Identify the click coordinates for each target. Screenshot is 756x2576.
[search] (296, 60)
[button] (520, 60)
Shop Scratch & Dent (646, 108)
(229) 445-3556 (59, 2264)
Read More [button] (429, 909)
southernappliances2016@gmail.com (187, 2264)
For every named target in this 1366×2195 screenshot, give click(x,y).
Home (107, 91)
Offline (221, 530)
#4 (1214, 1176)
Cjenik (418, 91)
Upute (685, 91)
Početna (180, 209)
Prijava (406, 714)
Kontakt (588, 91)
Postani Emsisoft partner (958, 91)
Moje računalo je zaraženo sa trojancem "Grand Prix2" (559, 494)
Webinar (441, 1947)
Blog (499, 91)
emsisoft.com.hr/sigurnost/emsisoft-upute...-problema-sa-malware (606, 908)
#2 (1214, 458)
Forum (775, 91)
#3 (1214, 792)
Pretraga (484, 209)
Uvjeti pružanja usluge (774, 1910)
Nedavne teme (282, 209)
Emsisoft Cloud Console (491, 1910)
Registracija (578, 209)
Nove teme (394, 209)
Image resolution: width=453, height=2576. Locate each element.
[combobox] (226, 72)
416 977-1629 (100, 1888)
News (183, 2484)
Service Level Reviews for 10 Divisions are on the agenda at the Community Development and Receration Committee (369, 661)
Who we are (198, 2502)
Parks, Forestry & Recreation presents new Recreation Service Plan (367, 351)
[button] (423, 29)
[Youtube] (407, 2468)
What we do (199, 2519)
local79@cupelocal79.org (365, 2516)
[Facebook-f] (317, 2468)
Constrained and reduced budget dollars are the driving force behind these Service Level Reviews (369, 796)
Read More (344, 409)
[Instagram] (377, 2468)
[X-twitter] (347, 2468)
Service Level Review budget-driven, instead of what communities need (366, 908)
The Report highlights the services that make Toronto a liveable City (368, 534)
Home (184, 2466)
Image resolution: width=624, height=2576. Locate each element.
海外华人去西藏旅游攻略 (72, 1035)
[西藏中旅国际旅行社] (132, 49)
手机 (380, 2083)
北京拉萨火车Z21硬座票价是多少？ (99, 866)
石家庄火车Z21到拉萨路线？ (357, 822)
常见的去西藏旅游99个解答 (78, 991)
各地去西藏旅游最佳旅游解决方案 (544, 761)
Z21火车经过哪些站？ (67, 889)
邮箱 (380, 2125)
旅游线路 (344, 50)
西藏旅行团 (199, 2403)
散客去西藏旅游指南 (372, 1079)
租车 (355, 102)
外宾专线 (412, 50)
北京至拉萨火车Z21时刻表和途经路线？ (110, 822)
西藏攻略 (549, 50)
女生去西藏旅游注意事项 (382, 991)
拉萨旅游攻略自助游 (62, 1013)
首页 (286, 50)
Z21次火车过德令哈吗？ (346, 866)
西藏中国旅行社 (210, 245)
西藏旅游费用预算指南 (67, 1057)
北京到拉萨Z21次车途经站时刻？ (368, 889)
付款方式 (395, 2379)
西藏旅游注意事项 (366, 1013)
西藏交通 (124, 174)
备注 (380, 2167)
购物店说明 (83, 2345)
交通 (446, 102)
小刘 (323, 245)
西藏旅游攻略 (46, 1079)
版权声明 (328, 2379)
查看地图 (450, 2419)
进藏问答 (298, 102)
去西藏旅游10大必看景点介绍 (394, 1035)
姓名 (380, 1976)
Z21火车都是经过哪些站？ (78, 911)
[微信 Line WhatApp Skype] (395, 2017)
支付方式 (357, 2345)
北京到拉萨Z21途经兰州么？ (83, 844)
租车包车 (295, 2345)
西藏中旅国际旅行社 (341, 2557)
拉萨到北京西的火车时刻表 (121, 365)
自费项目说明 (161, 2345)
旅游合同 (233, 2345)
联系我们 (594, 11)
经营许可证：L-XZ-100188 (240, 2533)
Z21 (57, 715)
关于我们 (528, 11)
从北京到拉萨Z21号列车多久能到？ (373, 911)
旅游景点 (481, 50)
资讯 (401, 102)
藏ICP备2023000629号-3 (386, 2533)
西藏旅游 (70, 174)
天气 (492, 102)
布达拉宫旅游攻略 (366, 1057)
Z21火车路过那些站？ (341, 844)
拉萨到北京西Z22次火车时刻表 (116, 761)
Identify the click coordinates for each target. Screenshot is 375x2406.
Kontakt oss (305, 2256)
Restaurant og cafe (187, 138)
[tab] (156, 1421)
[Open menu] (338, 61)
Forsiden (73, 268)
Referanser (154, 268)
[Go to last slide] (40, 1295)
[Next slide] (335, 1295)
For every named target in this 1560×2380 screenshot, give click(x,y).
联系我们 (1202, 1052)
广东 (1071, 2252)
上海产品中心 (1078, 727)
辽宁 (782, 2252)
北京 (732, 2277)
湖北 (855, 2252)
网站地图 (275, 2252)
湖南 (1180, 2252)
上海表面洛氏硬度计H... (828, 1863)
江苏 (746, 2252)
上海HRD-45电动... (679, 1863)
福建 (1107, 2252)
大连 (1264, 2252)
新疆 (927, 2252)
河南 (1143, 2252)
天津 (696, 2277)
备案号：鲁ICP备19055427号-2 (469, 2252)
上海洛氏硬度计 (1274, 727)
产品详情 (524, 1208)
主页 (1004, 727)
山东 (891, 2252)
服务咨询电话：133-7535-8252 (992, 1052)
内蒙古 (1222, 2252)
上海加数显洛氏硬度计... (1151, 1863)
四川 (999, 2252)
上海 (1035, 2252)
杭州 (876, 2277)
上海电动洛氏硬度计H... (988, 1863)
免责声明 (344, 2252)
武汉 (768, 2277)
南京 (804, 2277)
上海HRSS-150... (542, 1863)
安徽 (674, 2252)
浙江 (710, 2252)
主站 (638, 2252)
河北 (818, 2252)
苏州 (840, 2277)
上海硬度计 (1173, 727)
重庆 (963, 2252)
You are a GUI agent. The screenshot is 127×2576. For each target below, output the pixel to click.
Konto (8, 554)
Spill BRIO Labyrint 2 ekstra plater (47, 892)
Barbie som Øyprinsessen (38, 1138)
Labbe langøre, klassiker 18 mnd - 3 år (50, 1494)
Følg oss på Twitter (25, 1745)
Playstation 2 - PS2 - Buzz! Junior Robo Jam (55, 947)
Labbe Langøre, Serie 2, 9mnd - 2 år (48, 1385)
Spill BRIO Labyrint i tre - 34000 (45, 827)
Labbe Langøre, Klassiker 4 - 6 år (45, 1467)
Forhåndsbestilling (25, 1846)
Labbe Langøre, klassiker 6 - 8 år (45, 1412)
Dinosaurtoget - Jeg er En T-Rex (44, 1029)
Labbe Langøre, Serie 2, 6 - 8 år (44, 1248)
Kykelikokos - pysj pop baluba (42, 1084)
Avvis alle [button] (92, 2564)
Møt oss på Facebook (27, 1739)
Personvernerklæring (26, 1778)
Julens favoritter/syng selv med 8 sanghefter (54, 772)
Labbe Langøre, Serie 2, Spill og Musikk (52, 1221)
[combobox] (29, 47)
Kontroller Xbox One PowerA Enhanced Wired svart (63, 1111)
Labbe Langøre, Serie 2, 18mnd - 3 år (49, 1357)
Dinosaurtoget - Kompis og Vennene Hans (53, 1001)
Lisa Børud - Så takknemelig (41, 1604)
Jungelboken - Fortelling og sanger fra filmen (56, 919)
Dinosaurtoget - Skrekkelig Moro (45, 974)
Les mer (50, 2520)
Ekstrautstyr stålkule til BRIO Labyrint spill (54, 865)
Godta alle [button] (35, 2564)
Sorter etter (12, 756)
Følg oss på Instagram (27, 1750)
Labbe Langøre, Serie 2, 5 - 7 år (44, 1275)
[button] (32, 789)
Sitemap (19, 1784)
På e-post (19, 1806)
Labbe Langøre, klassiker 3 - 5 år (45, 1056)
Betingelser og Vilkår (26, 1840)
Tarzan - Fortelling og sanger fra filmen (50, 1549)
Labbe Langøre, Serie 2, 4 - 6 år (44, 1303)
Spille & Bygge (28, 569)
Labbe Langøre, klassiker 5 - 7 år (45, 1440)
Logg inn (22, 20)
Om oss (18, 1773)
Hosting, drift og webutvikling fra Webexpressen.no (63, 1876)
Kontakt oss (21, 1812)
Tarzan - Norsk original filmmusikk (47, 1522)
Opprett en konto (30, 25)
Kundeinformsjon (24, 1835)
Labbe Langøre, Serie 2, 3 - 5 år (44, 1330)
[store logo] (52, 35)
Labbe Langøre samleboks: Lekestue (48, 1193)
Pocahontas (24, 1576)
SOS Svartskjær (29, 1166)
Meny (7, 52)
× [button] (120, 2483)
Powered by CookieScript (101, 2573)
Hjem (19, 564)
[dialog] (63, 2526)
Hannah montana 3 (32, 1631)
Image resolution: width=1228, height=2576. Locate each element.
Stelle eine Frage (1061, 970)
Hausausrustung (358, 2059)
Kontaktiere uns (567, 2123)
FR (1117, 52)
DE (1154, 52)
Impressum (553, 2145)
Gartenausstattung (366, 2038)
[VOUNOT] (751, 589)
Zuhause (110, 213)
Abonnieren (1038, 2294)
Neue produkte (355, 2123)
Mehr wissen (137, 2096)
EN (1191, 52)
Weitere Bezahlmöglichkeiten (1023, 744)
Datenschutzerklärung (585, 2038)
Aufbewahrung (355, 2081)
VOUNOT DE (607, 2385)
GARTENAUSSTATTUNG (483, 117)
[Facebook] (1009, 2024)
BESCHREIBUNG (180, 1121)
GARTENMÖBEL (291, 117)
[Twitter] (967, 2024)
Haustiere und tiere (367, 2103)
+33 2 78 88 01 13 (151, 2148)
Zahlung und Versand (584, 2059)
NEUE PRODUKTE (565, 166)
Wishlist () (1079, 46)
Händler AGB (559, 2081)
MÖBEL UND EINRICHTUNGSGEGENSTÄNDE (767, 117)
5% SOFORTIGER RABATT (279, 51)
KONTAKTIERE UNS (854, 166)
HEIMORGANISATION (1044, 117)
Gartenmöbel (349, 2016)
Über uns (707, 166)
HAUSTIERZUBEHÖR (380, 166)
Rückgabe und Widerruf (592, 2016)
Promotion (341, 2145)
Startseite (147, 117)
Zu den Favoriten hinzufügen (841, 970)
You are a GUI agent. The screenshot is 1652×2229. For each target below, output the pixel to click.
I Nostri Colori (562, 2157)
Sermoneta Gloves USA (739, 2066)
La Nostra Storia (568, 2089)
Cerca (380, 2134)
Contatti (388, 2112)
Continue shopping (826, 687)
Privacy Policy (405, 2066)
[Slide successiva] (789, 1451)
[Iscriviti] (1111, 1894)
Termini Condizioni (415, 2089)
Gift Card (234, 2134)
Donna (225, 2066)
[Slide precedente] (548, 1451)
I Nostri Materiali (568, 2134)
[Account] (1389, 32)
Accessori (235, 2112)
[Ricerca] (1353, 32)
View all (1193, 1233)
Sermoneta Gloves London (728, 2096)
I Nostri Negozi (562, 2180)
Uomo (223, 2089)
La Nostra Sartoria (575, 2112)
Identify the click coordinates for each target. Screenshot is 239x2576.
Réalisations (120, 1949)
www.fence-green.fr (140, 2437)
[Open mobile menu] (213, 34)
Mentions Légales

[PROBLEM TO WORK ON]: Working from the material above, restate word for word the lines between the line with "广东 (1071, 2252)" and the line with "上海电动洛氏硬度计H... (988, 1863)", both included, and only those.

[EXPECTED ANSWER]:
广东 (1071, 2252)
上海产品中心 (1078, 727)
辽宁 (782, 2252)
北京 (732, 2277)
湖北 (855, 2252)
网站地图 (275, 2252)
湖南 (1180, 2252)
上海表面洛氏硬度计H... (828, 1863)
江苏 (746, 2252)
上海HRD-45电动... (679, 1863)
福建 (1107, 2252)
大连 (1264, 2252)
新疆 (927, 2252)
河南 (1143, 2252)
天津 (696, 2277)
备案号：鲁ICP备19055427号-2 (469, 2252)
上海洛氏硬度计 (1274, 727)
产品详情 (524, 1208)
主页 (1004, 727)
山东 (891, 2252)
服务咨询电话：133-7535-8252 (992, 1052)
内蒙古 (1222, 2252)
上海加数显洛氏硬度计... (1151, 1863)
四川 (999, 2252)
上海 (1035, 2252)
杭州 (876, 2277)
上海电动洛氏硬度计H... (988, 1863)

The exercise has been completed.